Not to promote something, but Wispr Flow does that for me automatically if I trigger a setting for it..
While it's a commercial product with a subscription, I spent a long time on the free tier not even hitting their limits until I started using it so extensively that I wanted to pay for it.
And I've used Whisper in the past, mostly for tinkering. I tried it for a couple of use cases but haven't touched the base project in a while. But I do regularly use Faster-Whisper-XXL, an open source project based on Whisper, for subtitle generation.
Though, for subtitle generation, I decided to support the project and mainly use the non-public build of Faster-Whisper-XXL Pro built for donators to the open source project.

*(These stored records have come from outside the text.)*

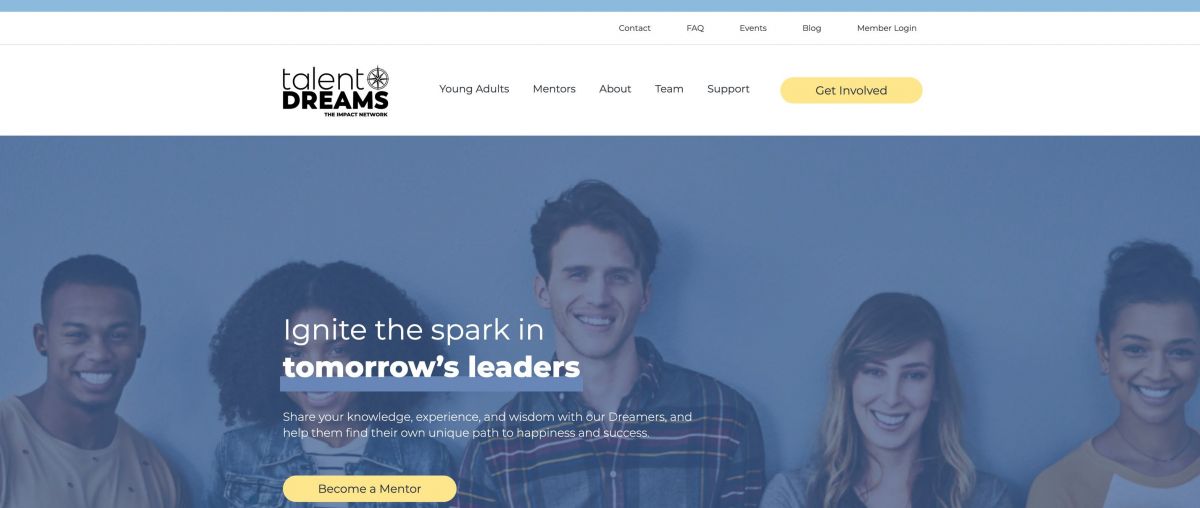Go to the FAQ link
Screen dimensions: 1200x508
[695, 28]
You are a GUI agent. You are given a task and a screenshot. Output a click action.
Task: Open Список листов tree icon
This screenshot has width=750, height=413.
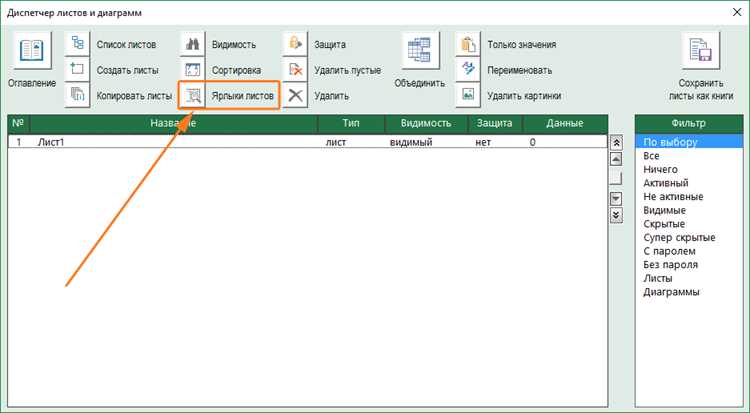coord(77,44)
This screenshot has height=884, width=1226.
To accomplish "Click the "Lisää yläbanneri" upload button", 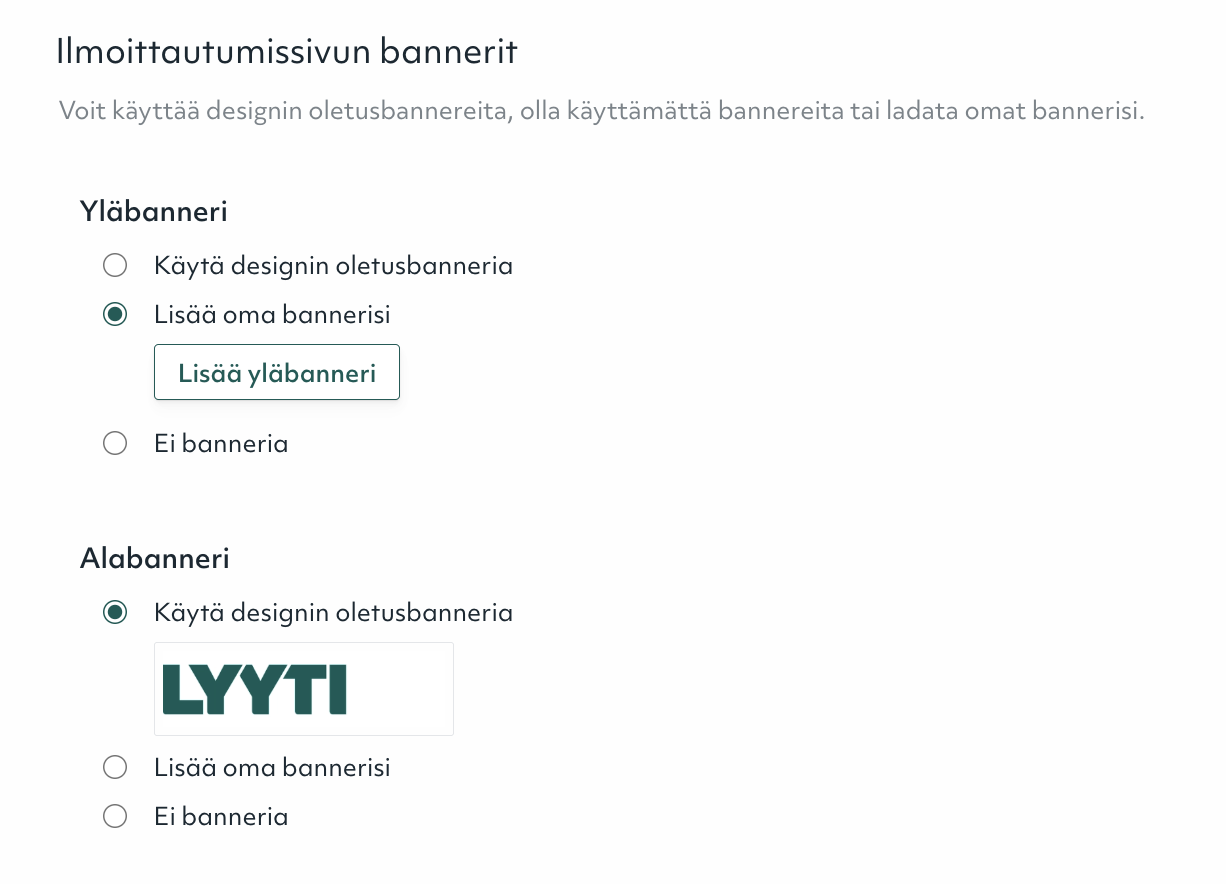I will pos(277,371).
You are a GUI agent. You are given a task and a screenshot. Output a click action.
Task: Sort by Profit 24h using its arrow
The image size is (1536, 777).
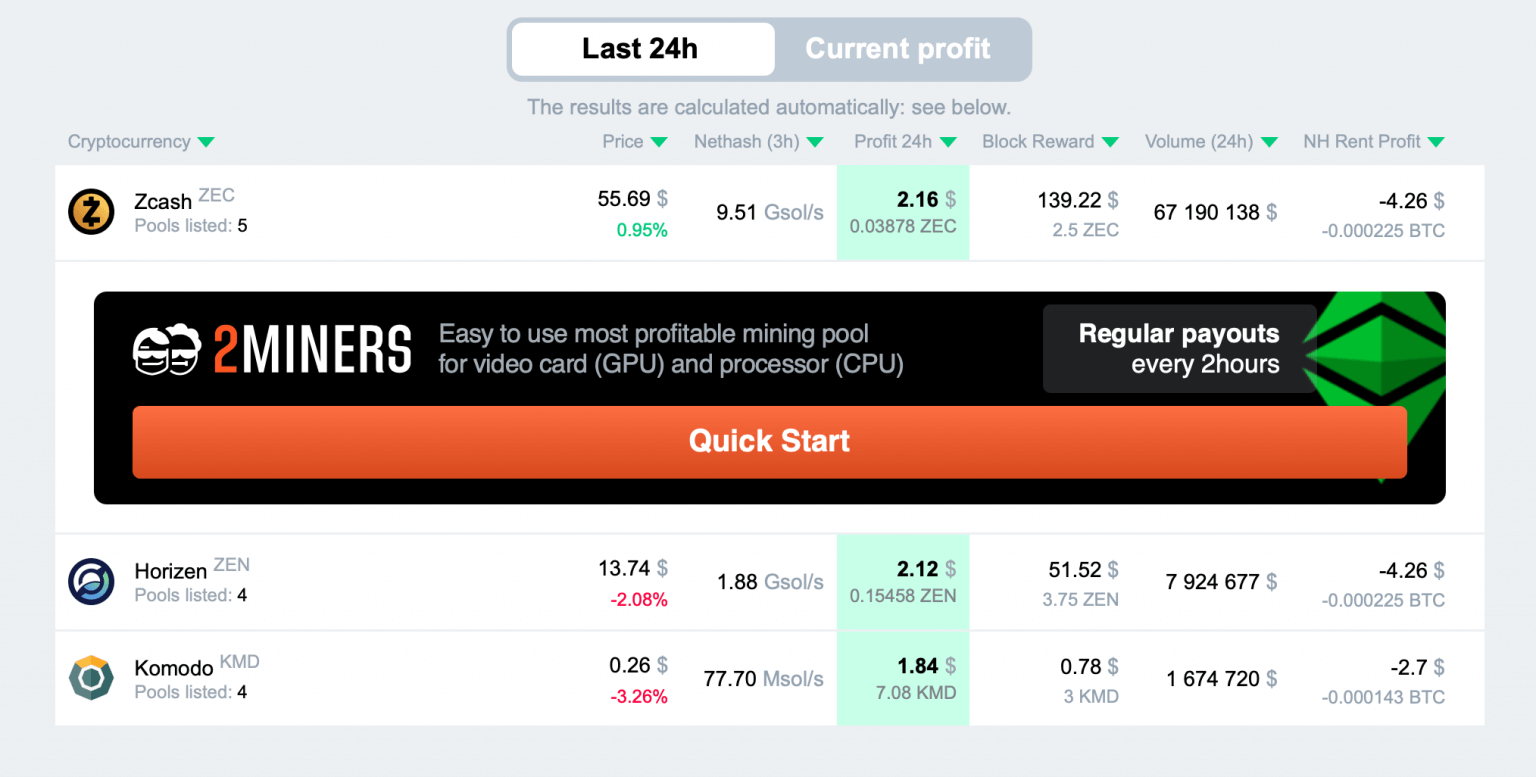point(948,142)
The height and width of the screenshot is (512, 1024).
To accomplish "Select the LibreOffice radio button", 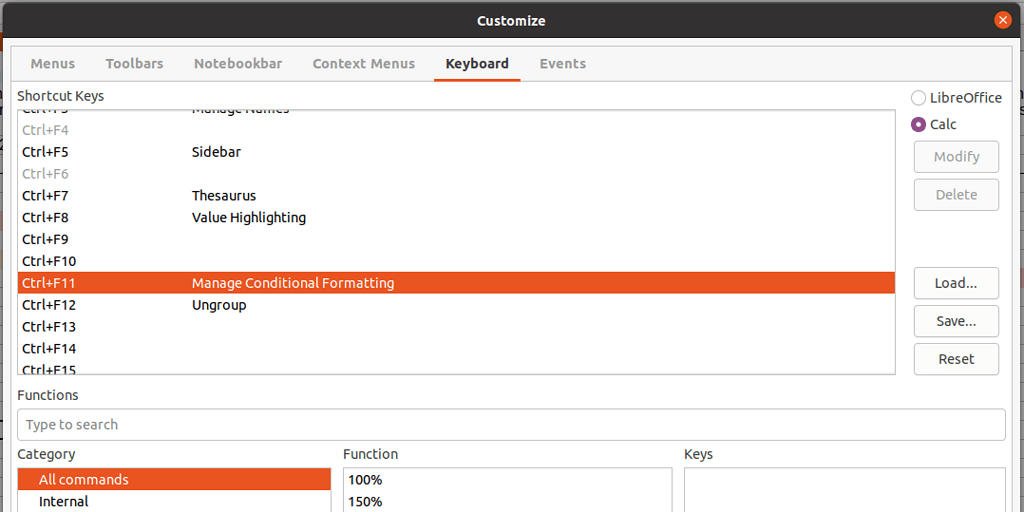I will (x=918, y=98).
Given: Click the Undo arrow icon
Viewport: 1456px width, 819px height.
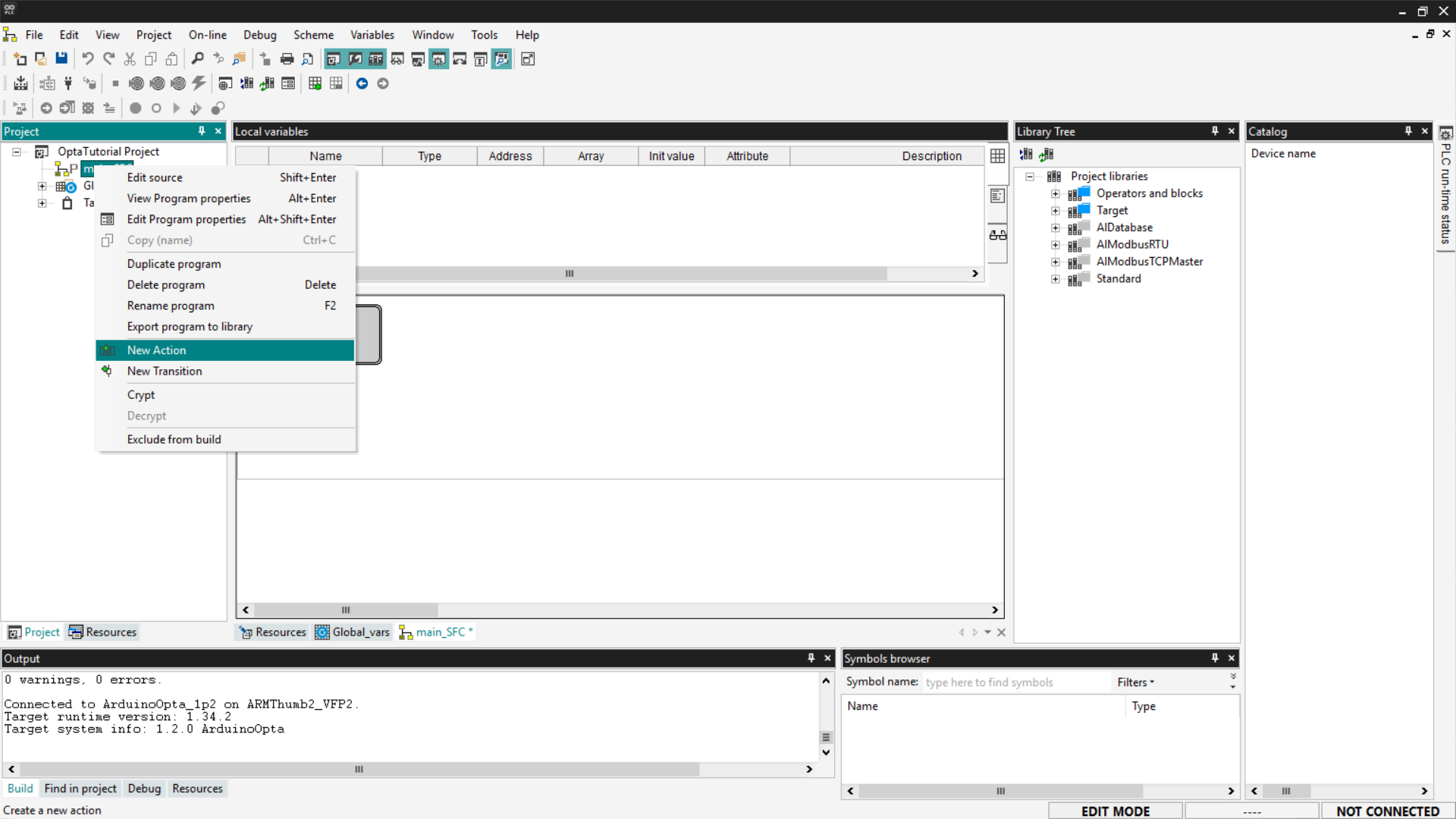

The extra features smooth out the subtitle editing process very substantially. Toss in "--roformer_overlap 0.125 --roformer_vram 16 --best_of 15 --ff_vocal_extract mb-roformer --vad_method pyannote_v3" to the cli parameters (and sometimes --realign) and you have much less work to do in SubtitleEdit or Tero Subtitler afterwards to clean it up.
Surprisingly, it's the whisper model itself that does that. I find that it's also good with false starts, often correcting something like: "uhm, we could...we can go there" to just "we can go there", if spoken rapidly enough.
Is love to hear more about subtitle generation. Specifically, can you label different speakers? I'd be using this for meeting transcription. Thank you.